Пошел пейнтбол. Юридический мячик летает туда-сюда.
— Мистер Штейн, — Прескотт впервые за вечер позволила себе лёгкое движение лицом — приподнять одну бровь, — я говорю ровно то, что говорит закон. Если ваш клиент хочет оспаривать экстрадицию, он содержится под стражей до завершения процедуры. Если он хочет получить залог быстрее — он отказывается от оспаривания и через двое-трое суток оказывается в юрисдикции, где этот залог может быть назначен. Это его выбор и ваш выбор. У окружного прокурора графства Лос-Анджелес в этом вопросе нет ни прав, ни обязанностей, кроме как обеспечить надлежащее содержание задержанного и своевременную передачу его представителям запрашивающего штата.
Ну это уже шантаж… Аарон смотрел на неё несколько секунд так, как опытный игрок в покер смотрит на сдавшего карты крупье — оценивая не саму раздачу, а то, как именно она была сложена. Потом коротко кивнул.
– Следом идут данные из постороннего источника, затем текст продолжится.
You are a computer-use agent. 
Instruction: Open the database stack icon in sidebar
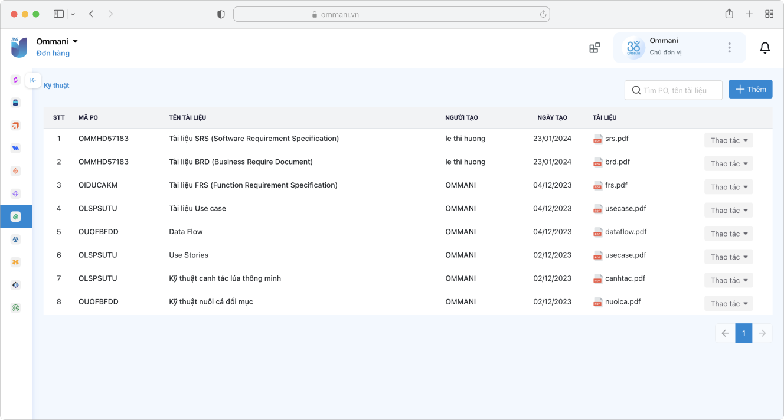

— Хорошо. Ваша позиция мне ясна. Мы в любом случае будем подавать на пересмотр в Высший суд — там у судьи есть дискреционные полномочия. Я хочу также внести в протокол, что считаю условия задержания моего клиента неудовлетворительными в части соблюдения его прав на конфиденциальность: на крыльце вашего здания дежурит четыре газетных репортёра, осведомлённых о факте ареста раньше, чем сам задержанный успел уведомить семью и адвоката. Это означает утечку из правоохранительных органов либо из вашего офиса, и я оставляю за собой право поднять этот вопрос отдельно.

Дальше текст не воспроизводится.